换位思考一下,应青炀觉得自己要是站在姜太傅的角度,今晚起码得多吃半碗糙米饭,唔,能加一小碟花生米下酒最好。
他觉得奇怪便也直接开口问了,“太傅,沈叔刚刚和我说了,大梁皇位更迭,您看起来怎么不太高兴?您不是觉得那位继续坐在皇位上,大梁迟早得完蛋吗?”

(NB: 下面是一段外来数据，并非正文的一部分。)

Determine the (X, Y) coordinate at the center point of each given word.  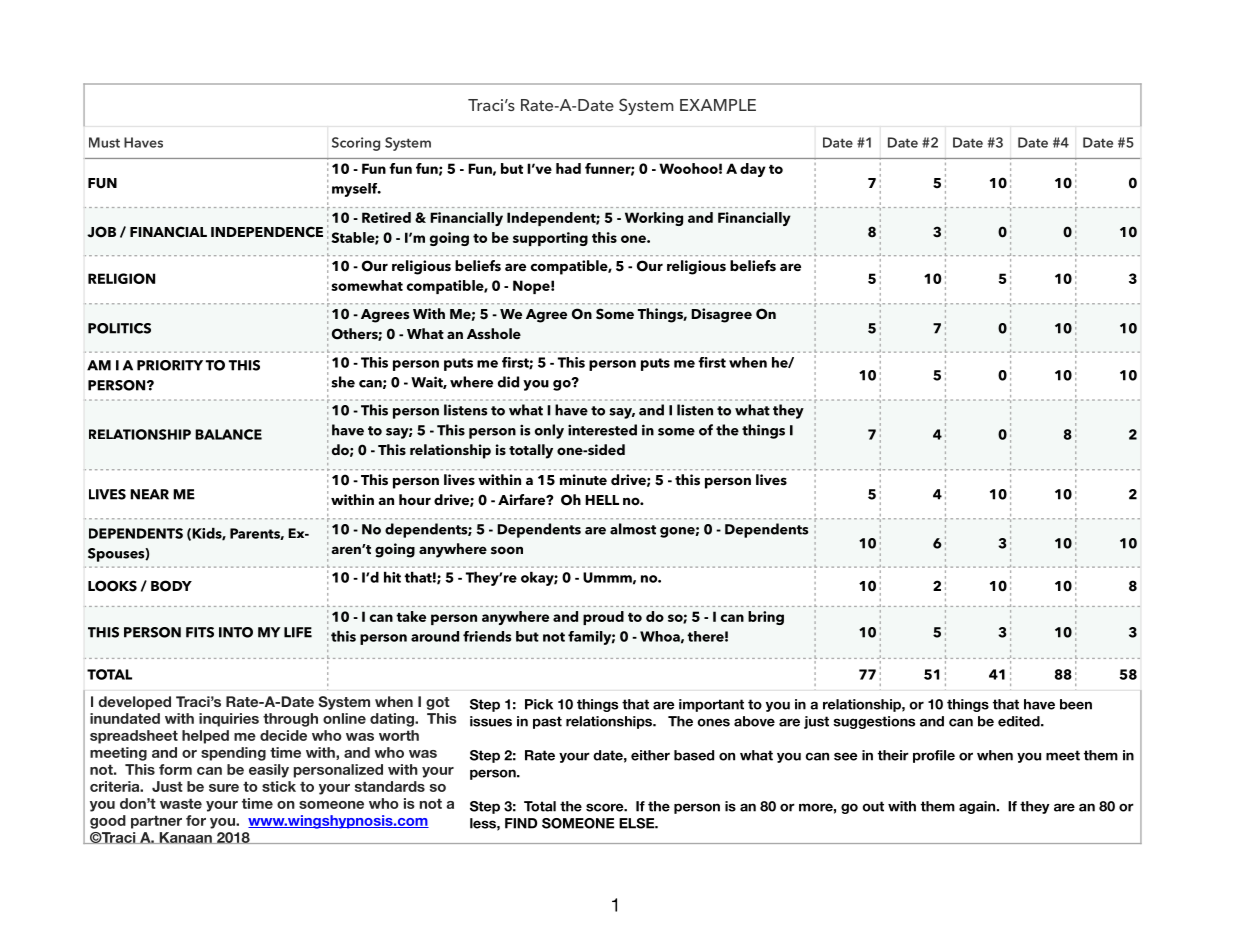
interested (602, 430)
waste (181, 803)
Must (104, 142)
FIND (521, 823)
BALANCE (228, 434)
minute (583, 479)
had (568, 168)
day (753, 170)
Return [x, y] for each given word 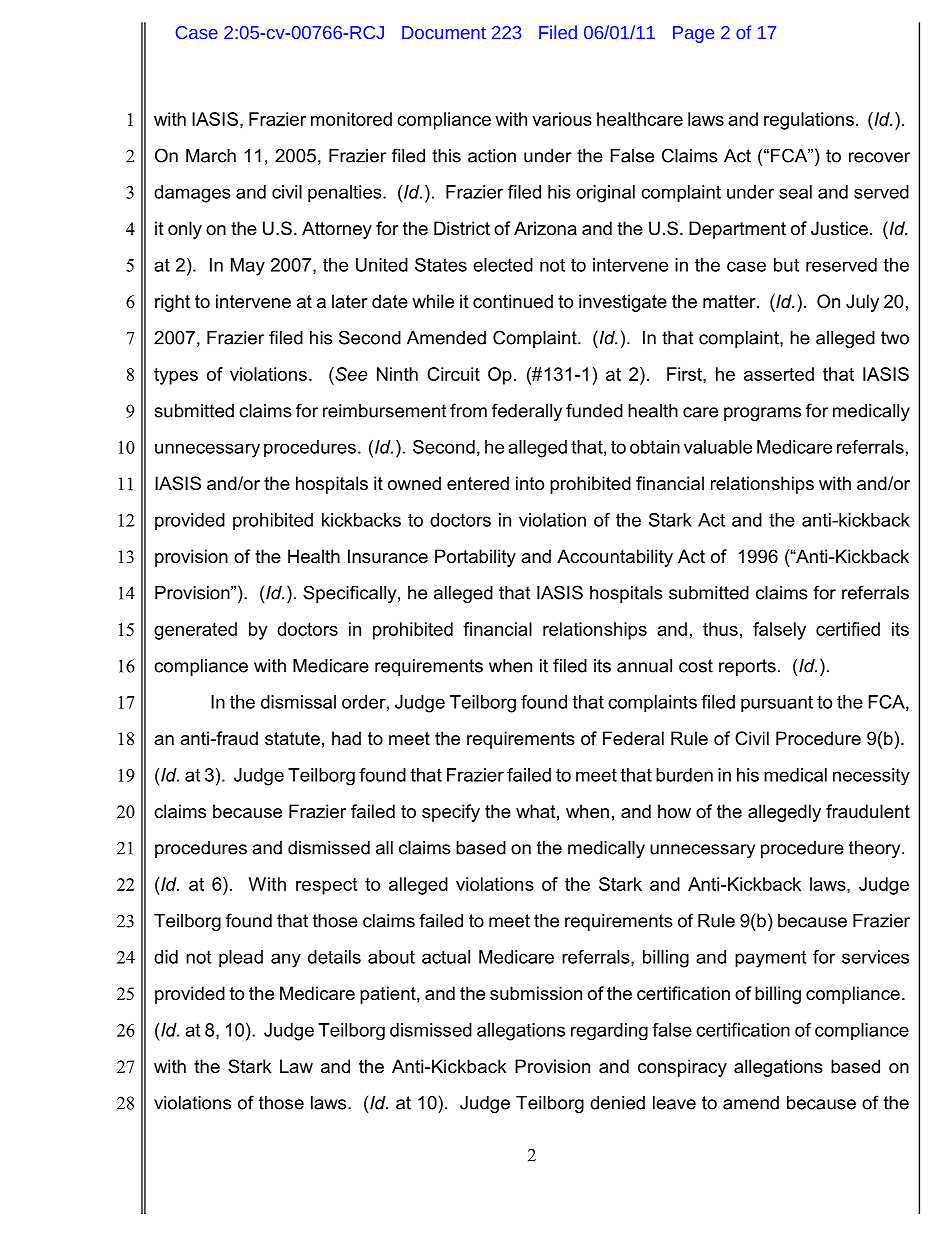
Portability [475, 558]
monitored [351, 119]
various [562, 119]
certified [848, 629]
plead [241, 959]
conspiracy [682, 1068]
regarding [609, 1031]
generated [195, 631]
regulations [809, 121]
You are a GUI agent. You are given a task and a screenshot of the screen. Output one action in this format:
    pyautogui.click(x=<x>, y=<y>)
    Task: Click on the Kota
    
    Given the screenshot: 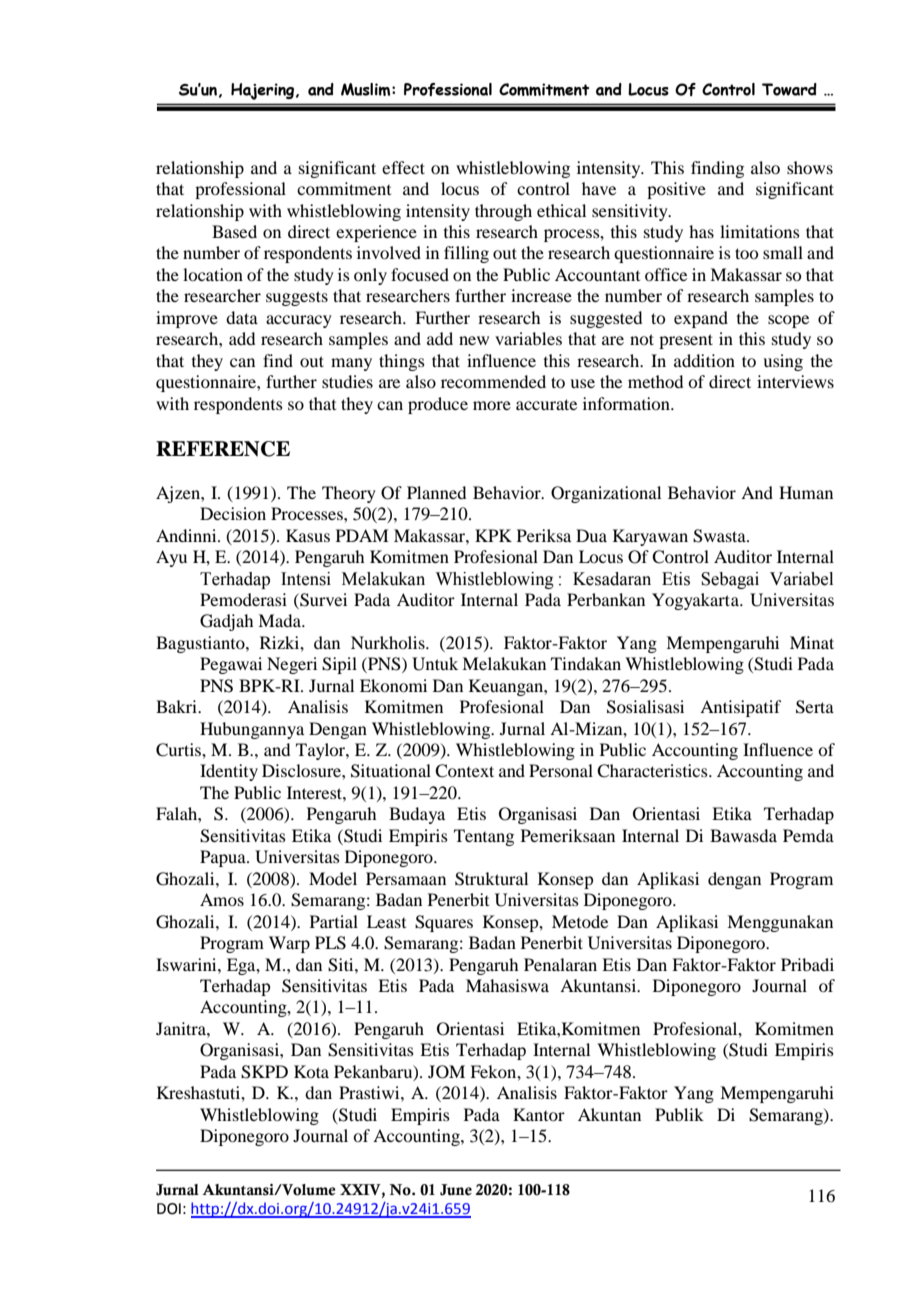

“哦……您是觉得那位在位才会霍乱大梁朝政,换了少帝反而会重新让大梁焕发生机?”
应青炀尝试自己思考,来理解姜允之此刻的反常,得到姜太傅的一个头槌。
“哎呦!”
应青炀捂住自己的脑门可怜巴巴,脚步迅速地缩到陈雷身后,探出半个头,“您怎么一言不合就动手啊!”
姜允之眉毛一抽,没好气道:“本还觉得这些天有点长进,看来是老夫看走眼了。”
陈雷和季成风脚下都挪了挪步子,把小殿下遮挡得严严实实,一脸赔笑道:“我们哥俩也不理解,太傅您老人家给说说呗。”
姜允之道:“大梁立国之初,帝位之下,仅剩的权柄就被那人分成了两部分交给自己的两位亲信,单从传言来看,谢蕴和沈听澜都不是善茬,两者之间,手握兵权的谢蕴隐隐占了上风。”
“太上皇‘病重’,谢蕴若死,大梁军群龙无首,沈听澜断然不会,也不敢杀他。国都诏狱也困不住谢蕴。”
“谢蕴既然拼死反对少帝掌权,也不想将兵权拱手让出,便说明太上皇此番急症,必是有猫腻。”
至于究竟是哪方势力从中作梗,从如今的局势中还看不分明,姜允之并没有妄下断言。
应青炀挠了挠头,艰难理解。
沈朗脸上也略有些愁容,“少帝若能顺利从太上皇手中接过所有权柄,自然是对大梁有益的事,可如今兵权被谢将军牢牢握在手里,大梁军作为整个大梁的气数命脉,一日拿不到兵权,少帝就一日不可能真正服众。”
“消息能传到琼山附近,说明谢蕴与沈听澜决裂起码已经是月余之前的事情了。”
姜允之捋了捋胡须,语气凝重,“谢蕴若一直不松口,只会有一个结局,带着大梁兵权与沈听澜和少帝之间互相掣肘。”
消息一旦传出,大梁境内所有不安分的势力顷刻间就会蠢蠢欲动。
到了那时,谢蕴与沈听澜两人各自代表一方党羽,必是鹬蚌相争渔翁得利。
“一步臭棋!”姜允之忽地一掌拍在矮桌上,“咚”的一声,应青炀躲在叔伯们身后,被这突如其来的声响吓得一激灵。
手里偷偷从果盘里拿的花生米都掉在了地上。
轮椅上打瞌睡的沈老爷子也被惊醒,浑浊的老眼睁开,在屋内看了两眼又安稳地闭上,估摸是此刻屋内最自在的一位了。
应青炀听得似懂非懂,把手里仅剩的花生米丢进嘴里,语气含糊道:“那也得怪少帝和他那位太傅不懂事,唉,要是太傅您在那个位置,肯定不会这么糊涂吧?”
别管他听没听懂,在太傅面前都得装懂,这是应青炀这么多年来学会的生存守则,顺便再拍一拍太傅的马屁,这样就算再不像样,太傅也不好意思收拾他。
应青炀打完一套连招,便伸出罪恶的手,把一边桌上的果盘扒拉到了自己怀里。
边上的季成风也听了个大概,他道:“也就是说……若是谢蕴不肯交出兵权,太上皇也不出来主持大局,大梁很快就会乱起来。”
十年的光景,并不足以完全按下当初那些残党,一旦确认大梁朝堂出现内乱,原本就蠢蠢欲动的各方势力才会亮出獠牙。